The Badger Trust's legal challenge to the controversial badger cull, due to start in north Pembrokeshire later this year, will be heard at Swansea High Court today (Monday).

The animal charity is challenging the Welsh Assembly Government's (WAG) decision to cull badgers in an attempt to stop the spread of bovine TB.

The assembly rubber stamped the cull in January. Over a five year period, badgers will be trapped and shot in a 180 square mile area in north Pembrokeshire and neighbouring Ceredigion and Carmarthenshire in order to reduce the badger population "as far as we can".

It will be accompanied by stricter control measures, including more testing for farmers who frequently move cattle in and out of the zone.

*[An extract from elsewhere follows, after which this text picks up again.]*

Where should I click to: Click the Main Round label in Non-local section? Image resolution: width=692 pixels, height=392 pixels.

Rural Affairs Minister Elin Jones said that bovine TB was "out of control and unsustainable" and in 2009 had cost the taxpayer nearly £24million in compensating farmers.

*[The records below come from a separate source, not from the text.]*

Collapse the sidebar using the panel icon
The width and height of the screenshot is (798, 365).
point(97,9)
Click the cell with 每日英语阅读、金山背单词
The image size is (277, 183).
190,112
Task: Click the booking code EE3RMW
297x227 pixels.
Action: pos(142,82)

The judicial review is listed for a two day oral hearing, which will take place today and tomorrow, before Mr Justice Lloyd-Jones.

The Badger Trust is challenging the legality of the TB Eradication (Wales) Order 2009 of the Welsh Assembly Government It is also making a separate formal complaint under the Bern Convention on the Conservation of European Wildlife and Natural Habitats.

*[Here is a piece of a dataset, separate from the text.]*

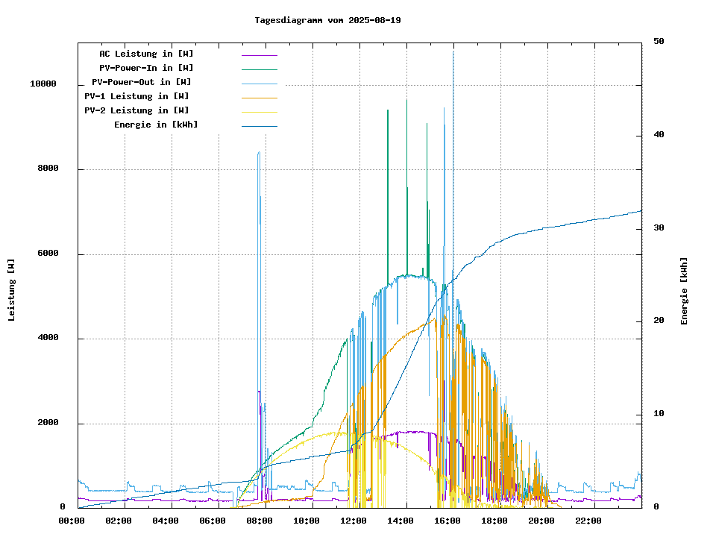The image size is (716, 537).
Task: Select the Energie in [kWh] legend label
Action: pos(156,125)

David Williams, Chairman of the Badger Trust, said: “It is with some reluctance but nevertheless firm resolve that we must, as an organisation dedicated to the welfare and protection of the badger, enter into these proceedings at the highest level.

"The decision is unjust and goes against the scientific evidence, and the law affords us this opportunity of challenging the legality of the WAG’s intention to kill badgers,and we are now taking it”.